Siguió el seto. Al fondo del jardín, había una cabaña de madera negra encajonada entre el sotobosque y la hilera de carpes. Unos leños, cubiertos con un plástico, estaban adosados al muro de madera. Dando un golpe con el hombro, mi guía abrió la puerta. Se hizo a un lado para que pudiera mirar dentro.

—El fin de semana pasado, el señor Soubeyras me ordenó que guardara aquí los viejos sillares que andaban por ahí desde hacía lustros, en el otro lado del río. Hasta me mandó que cortara algunos en dos. Entonces no comprendí por qué. Ahora lo sé: quería usarlos de lastre. Había calculado el peso que necesitaba para hundirse.

Eché una mirada al reducto, sin detenerme. Era hora de aceptar que Luc había intentado suicidarse. Retrocedí, aturdido.

—¿Cómo fijó esas piedras?

—Con tres vueltas de alambre, para que fuera bien resistente. De ese modo logró algo parecido a un cinturón de plomo, como el de los submarinistas.

Inspiré una gran bocanada de aire frío. Mi vientre estaba castigado por ardores ácidos.
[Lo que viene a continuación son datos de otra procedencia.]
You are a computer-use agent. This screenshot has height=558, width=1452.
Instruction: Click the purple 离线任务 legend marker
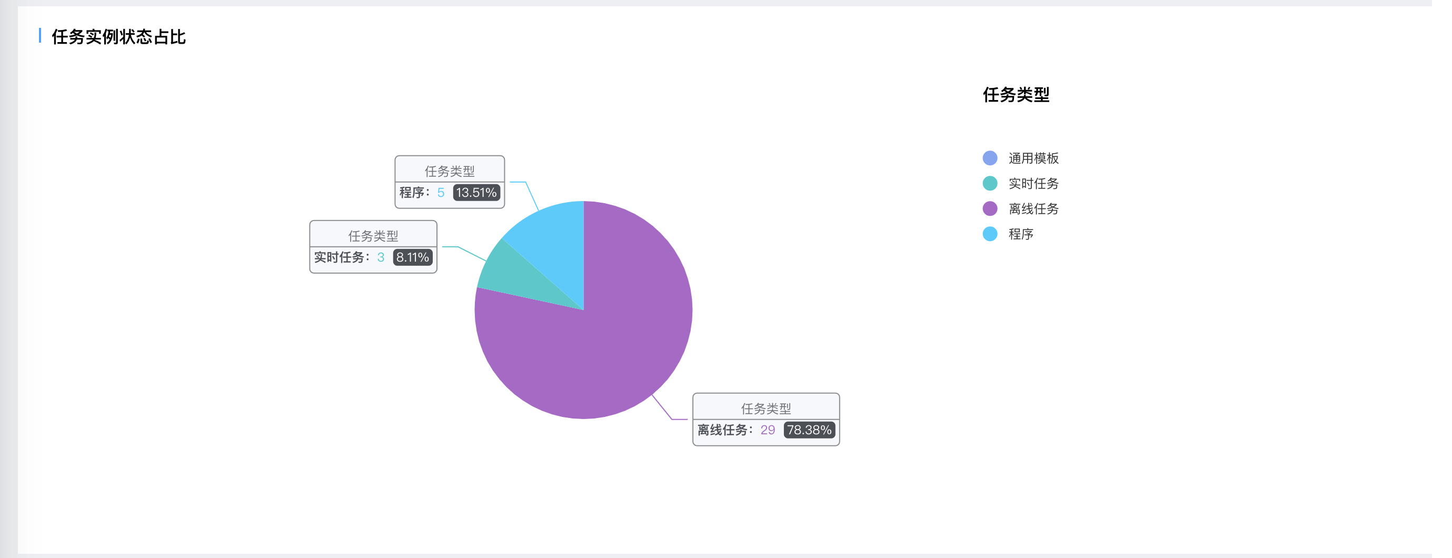coord(990,209)
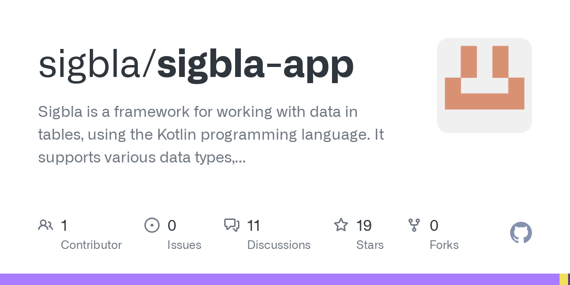Select the Stars label
Image resolution: width=570 pixels, height=285 pixels.
(x=370, y=245)
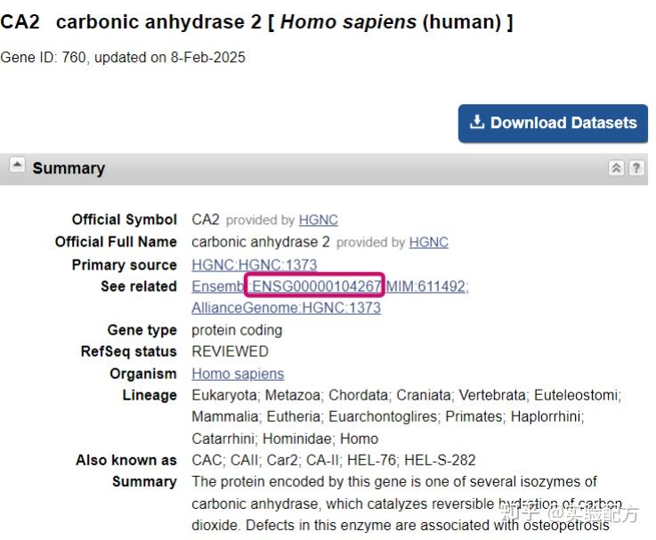Image resolution: width=656 pixels, height=540 pixels.
Task: Follow the HGNC link beside Official Full Name
Action: (x=428, y=242)
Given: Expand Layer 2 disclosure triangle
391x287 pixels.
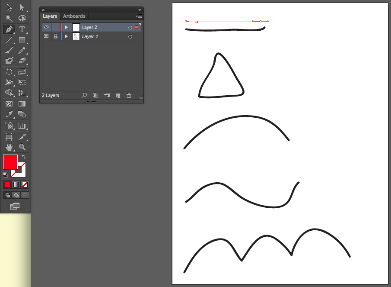Looking at the screenshot, I should pyautogui.click(x=67, y=27).
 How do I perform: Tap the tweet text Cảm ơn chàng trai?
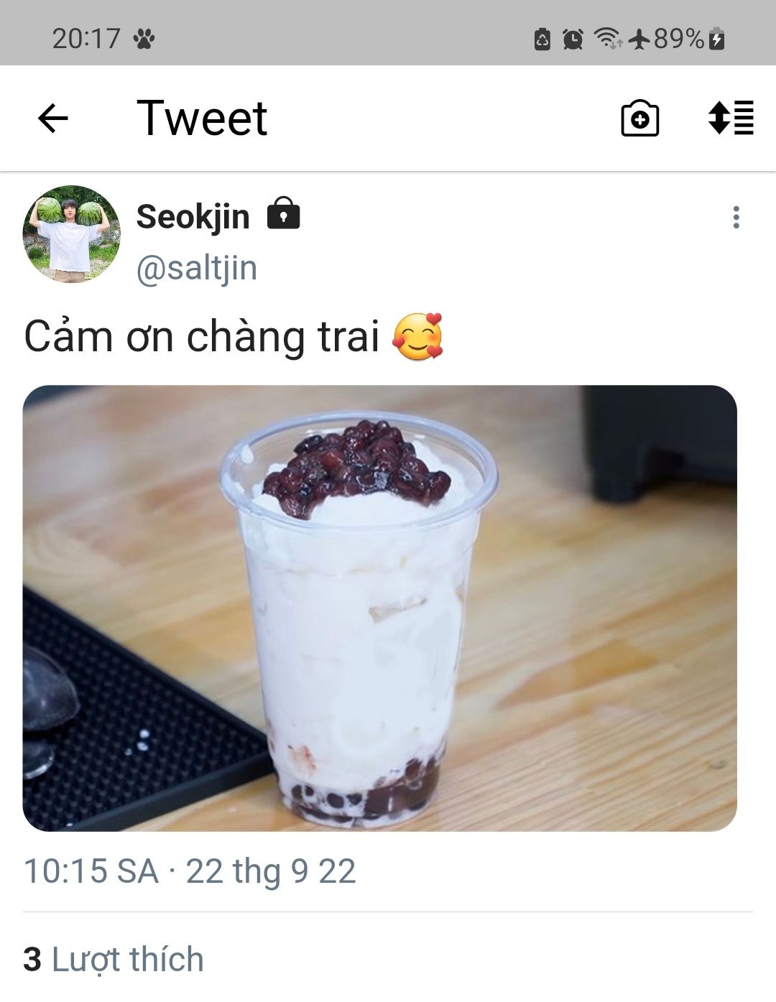tap(201, 336)
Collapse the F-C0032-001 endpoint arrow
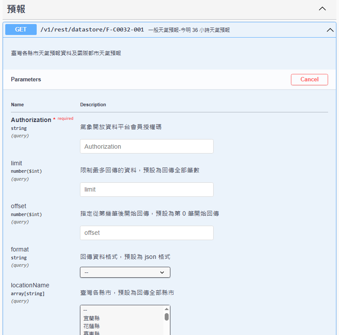Screen dimensions: 339x335 pyautogui.click(x=330, y=30)
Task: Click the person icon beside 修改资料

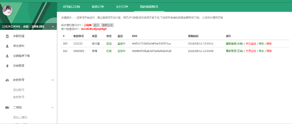Action: coord(7,46)

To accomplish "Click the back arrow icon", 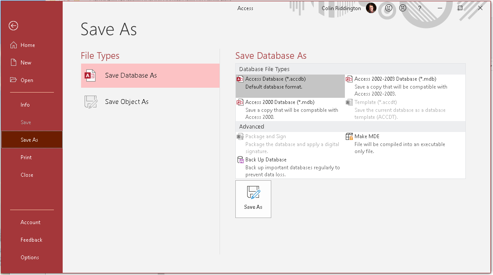I will (13, 26).
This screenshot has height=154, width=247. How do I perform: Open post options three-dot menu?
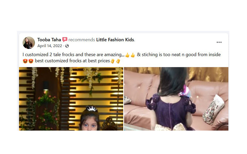pyautogui.click(x=219, y=42)
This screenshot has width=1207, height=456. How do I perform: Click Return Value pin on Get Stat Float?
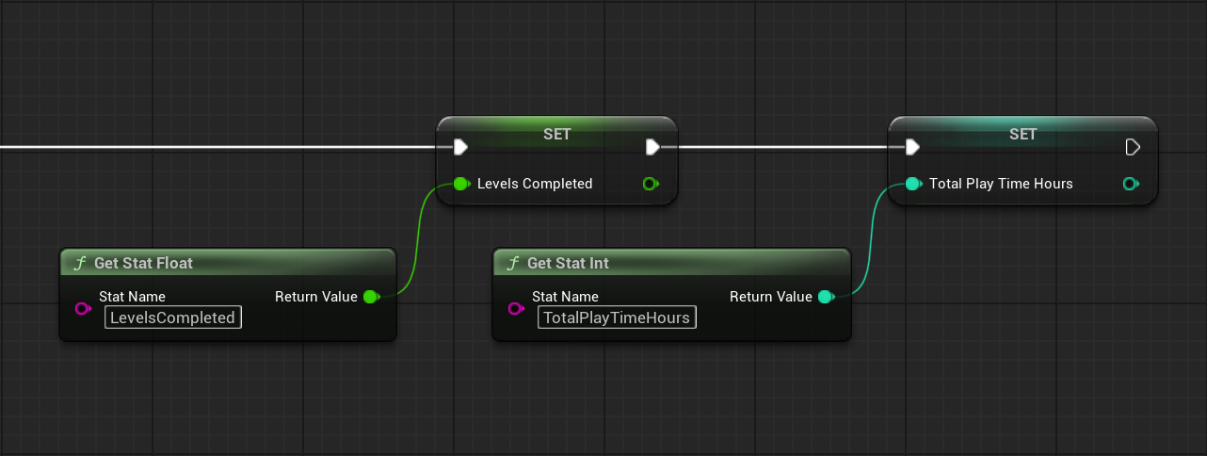click(370, 297)
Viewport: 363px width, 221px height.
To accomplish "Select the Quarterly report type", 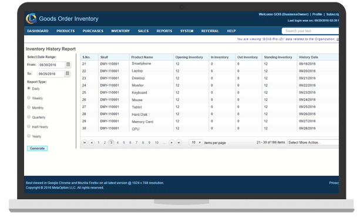I will pyautogui.click(x=29, y=117).
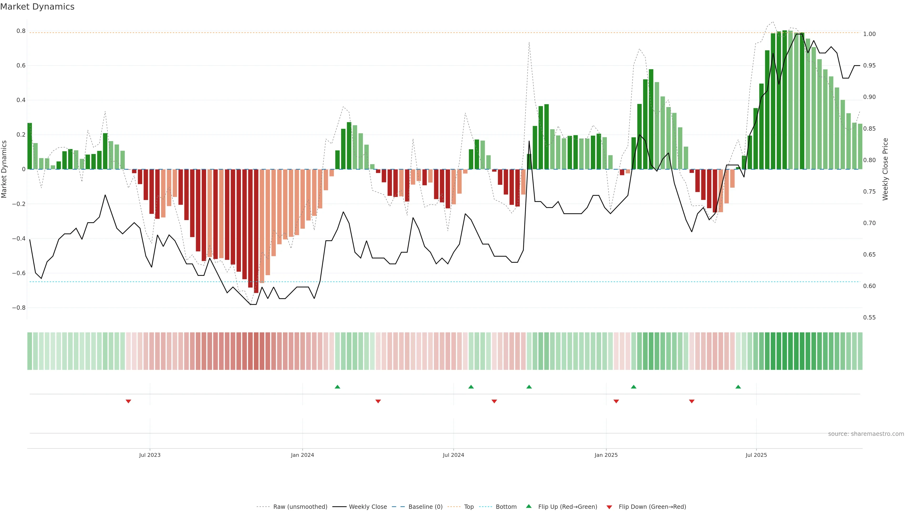The image size is (916, 515).
Task: Click the leftmost red flip-down triangle marker
Action: pyautogui.click(x=128, y=401)
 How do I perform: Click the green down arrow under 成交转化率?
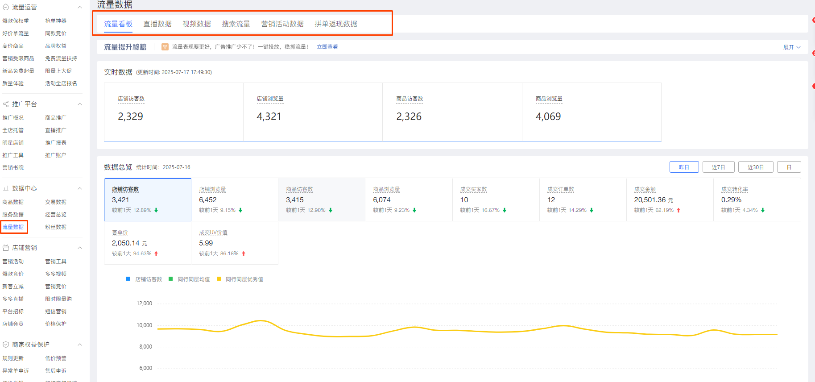click(763, 210)
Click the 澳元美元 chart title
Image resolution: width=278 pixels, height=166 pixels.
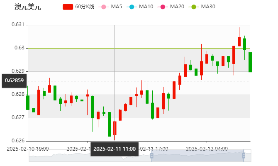pos(28,7)
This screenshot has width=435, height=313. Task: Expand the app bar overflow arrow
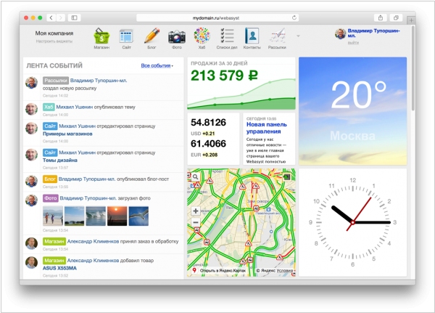click(298, 36)
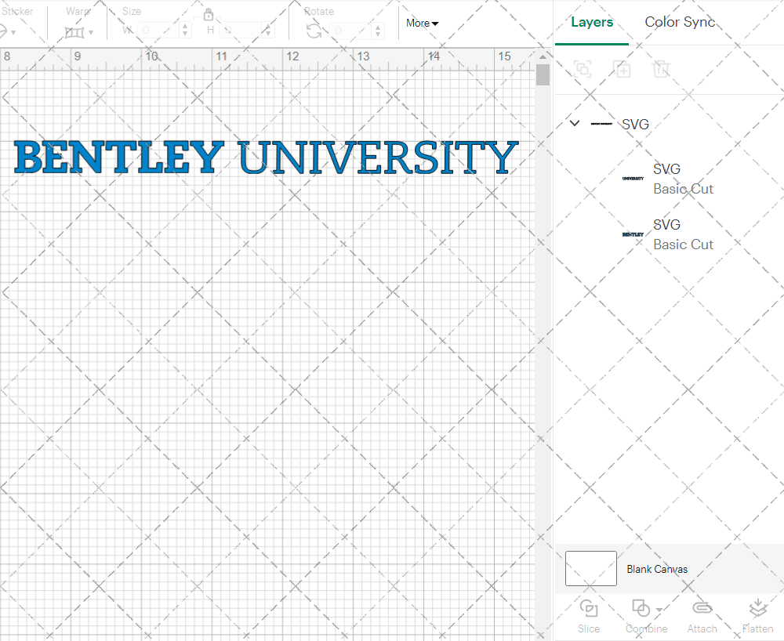Flatten the design with the Flatten icon
Viewport: 784px width, 641px height.
point(757,607)
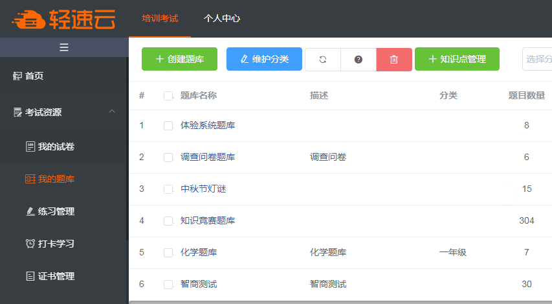
Task: Switch to the 培训考试 tab
Action: [160, 18]
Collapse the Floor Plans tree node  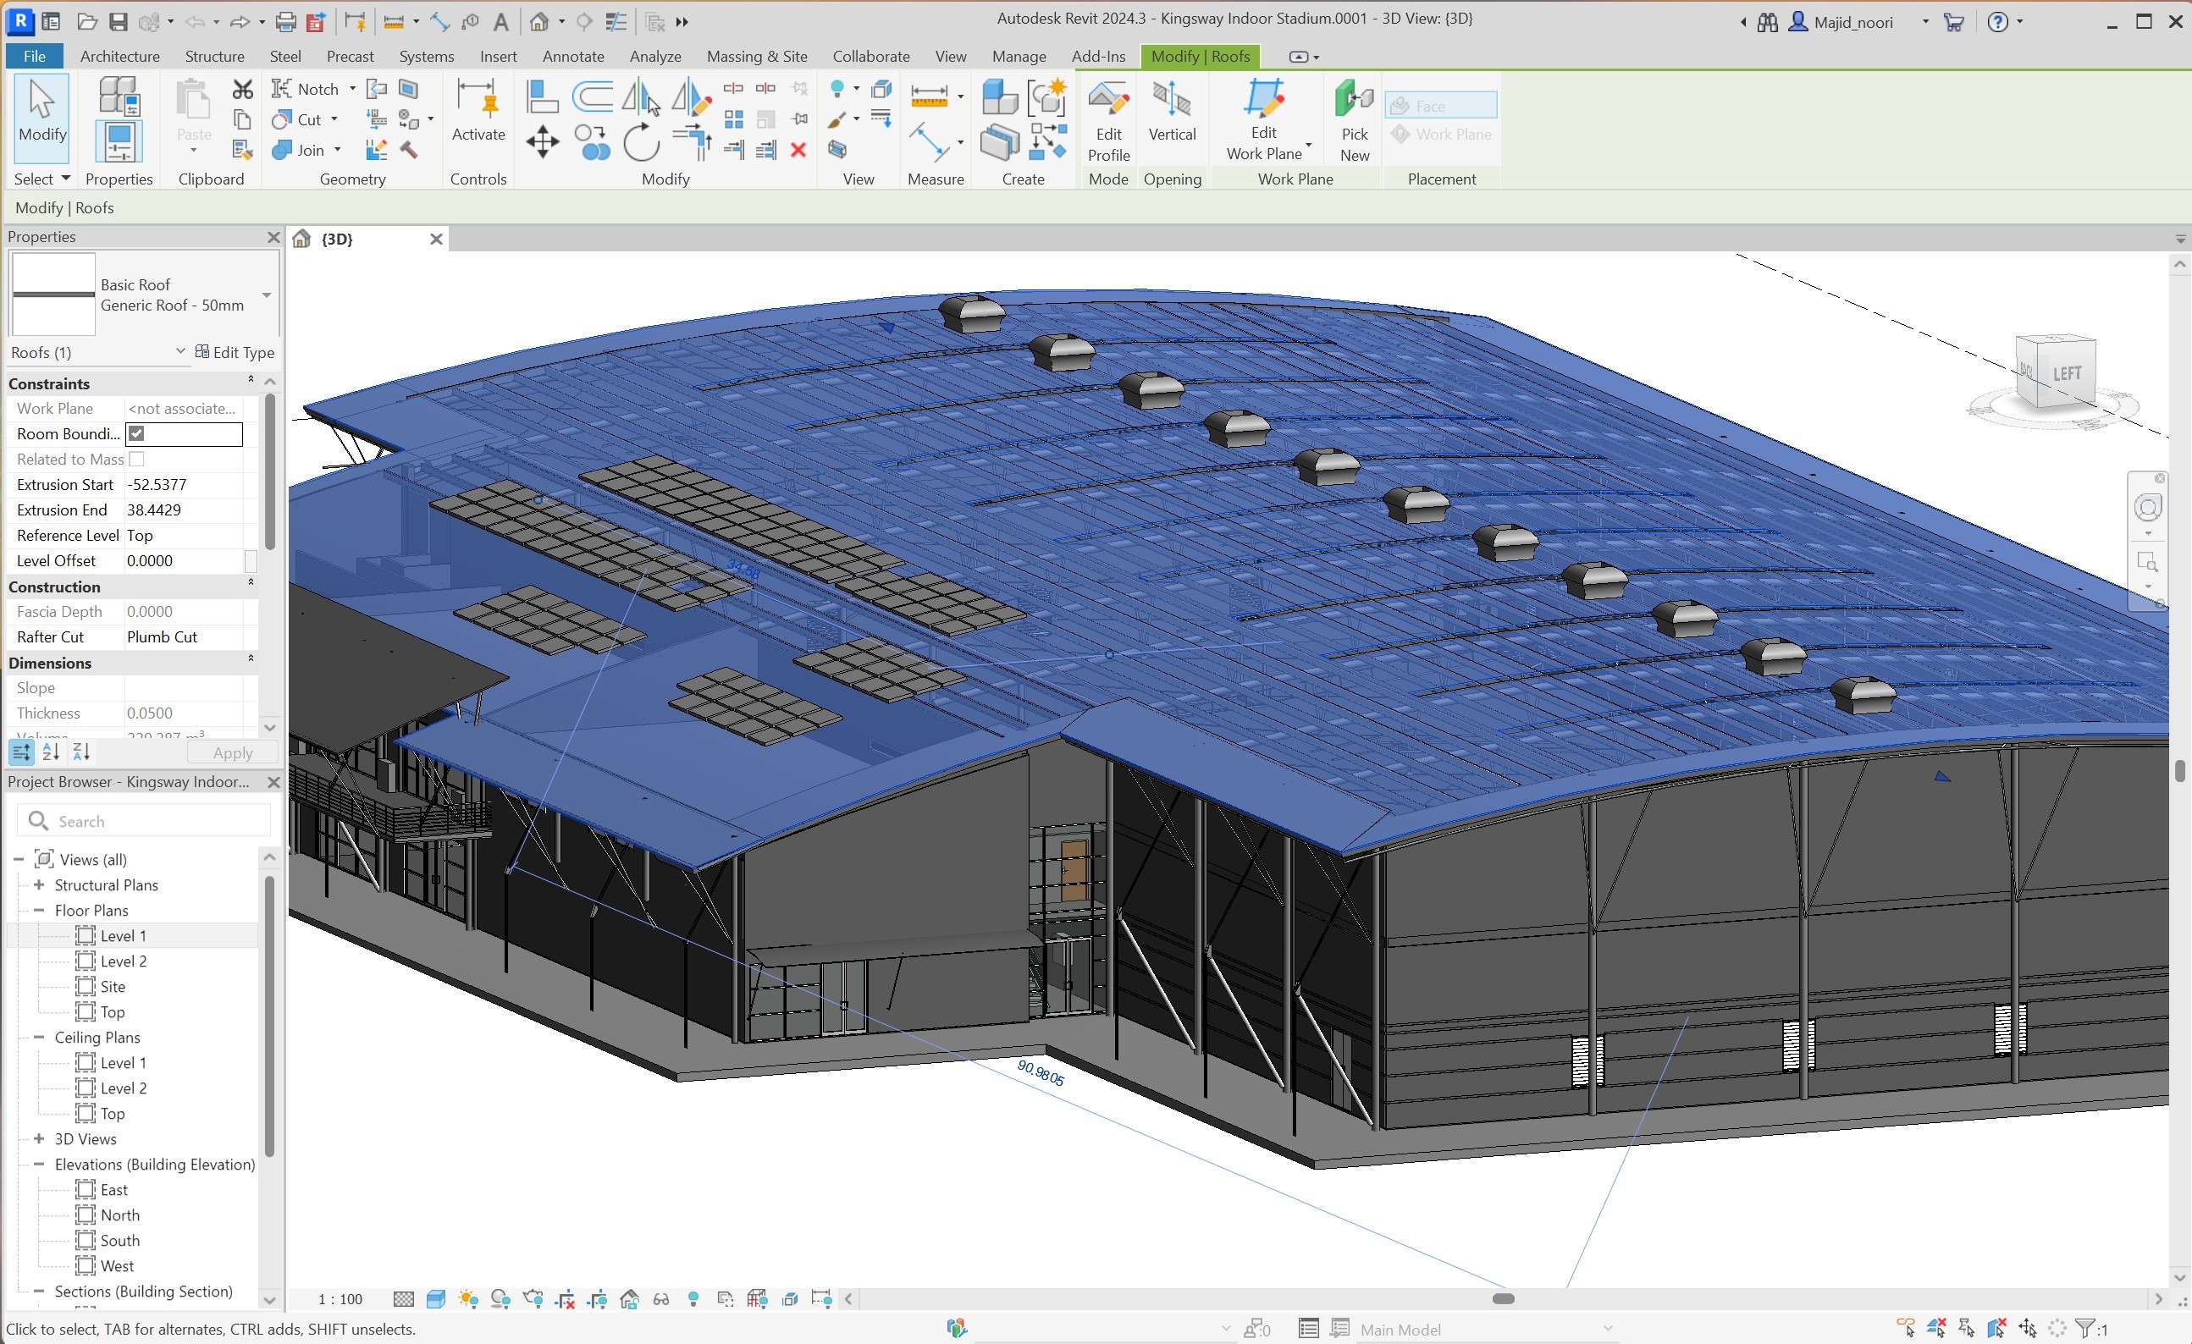(39, 910)
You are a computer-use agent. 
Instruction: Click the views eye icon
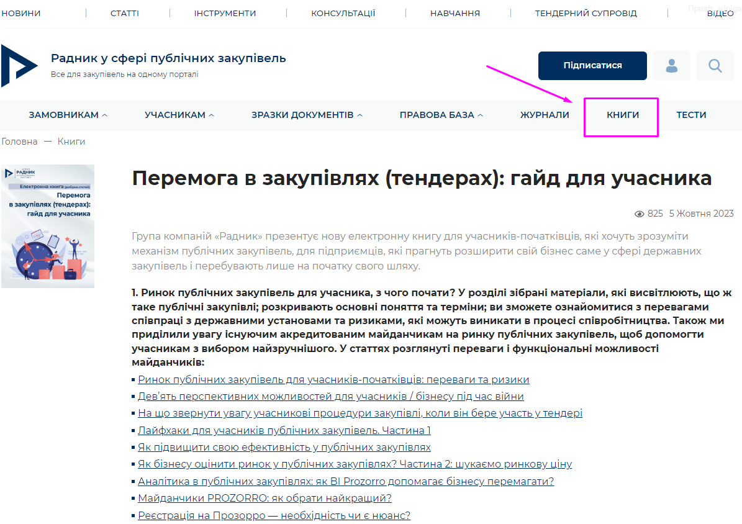[639, 214]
El hambre, el apestoso aguardiente y la angustia. ¿Qué le había ocurrido a Luc? ¿Qué había descubierto para querer acabar de una vez? ¿Para abandonar a su familia y su fe cristiana?

El campesino cerró la puerta y me preguntó:

—De todos modos, él era su colega, ¿no es así?

—Mi mejor amigo —respondí en tono ausente.

—¿No se había dado cuenta de que estaba deprimido?

—No.

No me atrevía a confesar a ese desconocido que no había hablado con Luc, lo que se dice realmente hablar, desde hacía meses, aunque solo nos separaba un piso. Para terminar, por si acaso, le pregunté:

—Aparte de esto, ¿no notó nada raro? Al rescatar el cuerpo, quiero decir.

El hombre de negro arrugó sus pequeños ojos. Parecía de nuevo desconfiado.

—¿No le han dicho nada de la medalla?

—No.

El jardinero se acercó. Evaluó mi grado de sorpresa. Cuando llegó a una conclusión se acercó y murmuró a mi oído:

—En su mano derecha había una medalla. En todo caso, es lo que supongo. Vi la cadena que sobresalía. La tenía apretada entre los dedos.

En el momento de sumergirse, Luc llevaba consigo un objeto. ¿Un amuleto? No. Luc no era supersticioso. El hombre volvió a pasarme su petaca, acompañándola de una sonrisa desdentada.

—Dígame, para ser tan colegas, se andaba con bastantes secretillos, ¿no?